Its interesting, I was reading an article recently about how the new Solid State Drives have often underperformed standard hard drives in tests because of the way Windows Vista is optimized for writing data to disks. This is certainly not the fault of Microsoft per se. I do not mean to bash anyone here. It just intrigues me that a technology heralded to surpass magnetic disks could be doing poorly just because of the way the software is written. Certainly if an operating system were optimized for random access storage like SSDs, they would be light years ahead of magnetic storage.
(For those who do not know, Solid State Drives use flash memory for their storage, much like the memory cards in digital cameras or new iPods. Magnetic disks are metal platters that look something like small CDs that spin and have data encoded magnetically on them.)
What’s happening is that manufacturers of these SSDs are redesigning the inner workings so that they will work better with current operating systems and pretend they are more like magnetic disks. This all strikes me as odd, and it poses the question of whos responsibility it is to do the changing. Normally I would say that the software should be rewritten, but the fact that it is much easier to redesign the drives than to ship a whole new operating system makes the market work the way it is now.

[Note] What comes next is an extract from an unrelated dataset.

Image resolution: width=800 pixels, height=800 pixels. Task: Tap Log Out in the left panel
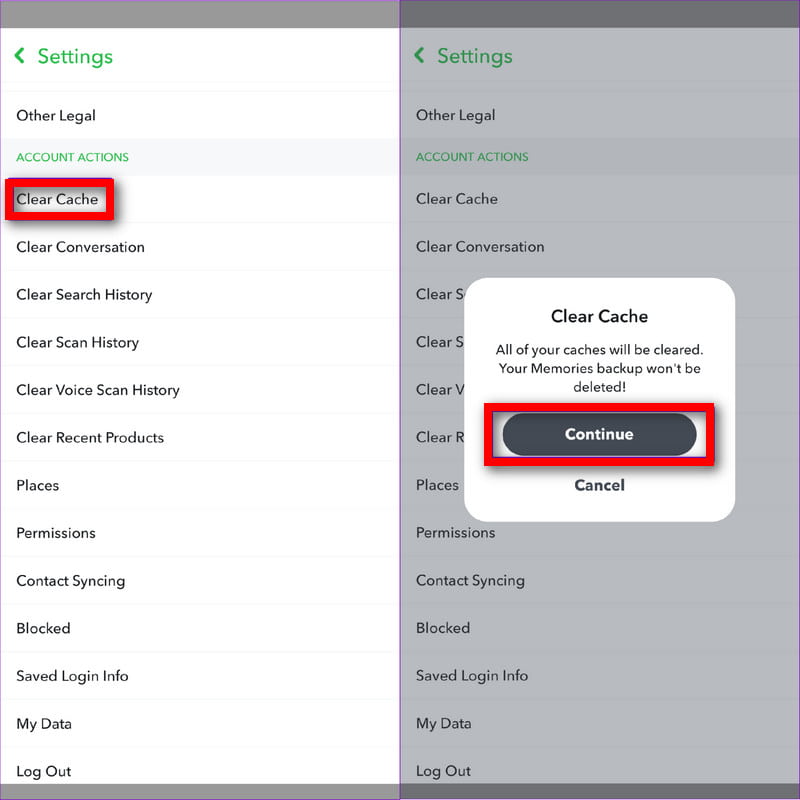pos(44,771)
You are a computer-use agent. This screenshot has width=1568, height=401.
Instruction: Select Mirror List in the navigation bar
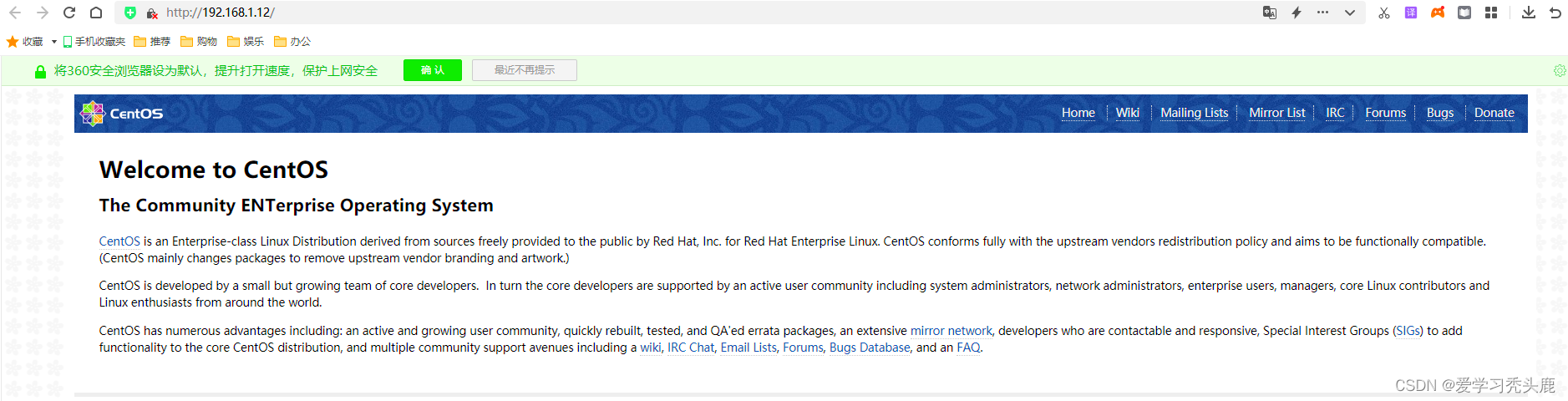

I’ve often come across something like this dilemma when programming. When there are two classes or methods interacting with one another and I need the two to perform a task once, its often an odd decision of picking which of the two I put the action in. Practically it could be either one, just as practically it makes little difference to consumers whether Microsoft or Samsung does the work of redesigning their product. Theoretically though, its a choice of which is more elegant, more perfect. Its a process of writing cleaner code that encapsulates my ideas and commands in the best possible package.
I probably wouldn’t even have understood that if we hadn’t done B-Trees last semester. So I guess I’m glad we did, despite all the pain.